ROCK OF CONTENTION

Spain denies “joint action” with Argentina over British colonies

Margallo refutes accord has been reached over Gibraltar and Falklands

Argentina's President Cristina Fernández de Kirchner and Hector Timerman at the UN General Assembly last week.
Argentina's President Cristina Fernández de Kirchner and Hector Timerman at the UN General Assembly last week. STAN HONDA / AFP

Foreign Minister José Manuel García-Margallo has ruled out a joint diplomatic effort with Argentina on the Gibraltar issue.

Spain's number one envoy refuted claims made last week by the Argentinean Foreign Ministry that both countries had reached an agreement on "joint actions" against London over the sovereignty of Gibraltar and the Falkland Islands.

The statement from Buenos Aires was issued on Thursday following a meeting between Margallo and his Argentinean counterpart, Héctor Timerman, at the United Nations. It wasn't until Friday that Margallo said at a news conference that there was no such agreement, calling the Argentinean statement "a bad interpretation" of what was discussed at that meeting.

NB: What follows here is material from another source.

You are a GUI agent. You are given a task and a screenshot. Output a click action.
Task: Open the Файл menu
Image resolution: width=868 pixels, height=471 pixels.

Margallo and Timerman "in particular discussed the common ground regarding sovereignty disputes over the Falklands and Gibraltar," the statement said. "They agreed on joint measures to press Great Britain to comply with the mandate from the United Nations to dialogue."

The statement from Buenos Aires was issued on Thursday following a meeting between Margallo and his Argentinean counterpart

While acknowledging that he and Timerman discussed their countries' respective conflicts with the British overseas territories, Margallo said that they both agreed that continued negotiations with Britain were essential. But that doesn't mean, Margallo added, that "there was concurrence over the measures that each government will adopt to reaffirm their sovereignty claims."

Margallo explained that Spain will support a statement on the Falklands that Argentina plans to present at the next Ibero-American Summit, scheduled for October 18 and 19 in Panama. And he added he hoped Argentina would do the same at international forums in support of Spain's claims to Gibraltar.

Margallo's denial was seen as an embarrassment for the Argentinean government, but his public stance has a simple explanation: Spain and Britain are European Union partners and NATO allies who are trying to sort out their differences through dialogue, while Argentina tried to take the Falklands by military force in 1982.

Margallo has said he would seek Argentina's influence on the UN Security Council — it became a non-permanent member this year — to pressure the British government if dialogue between Madrid and London over fishing rights and environmental issues is not reinitiated through a working group.

Both Spanish and British diplomats appear to have agreed to allow EU representatives to sit down with them for the first time when talks over Gibraltar are reinstated, Europa Press reported on Sunday. Nevertheless, those talks, when they begin, will not breach the issue of sovereignty.

Spain "agrees" with Britain that it would be convenient for Brussels to "play a role" in the meetings, but Madrid is against allowing Gibraltar to have the same weight in talks as it did when the tripartite group, which was organized under the previous Socialist administration, was still active, sources told Europa Press. Those talks between Spain, Britain and Gibraltar were suspended at the end of 2010 before the current Popular Party government was voted into power.

London has said on numerous occasions that it won't enter into any discussions on sovereignty unless Gibraltarians request it. Sovereignty talks were ended in 2002.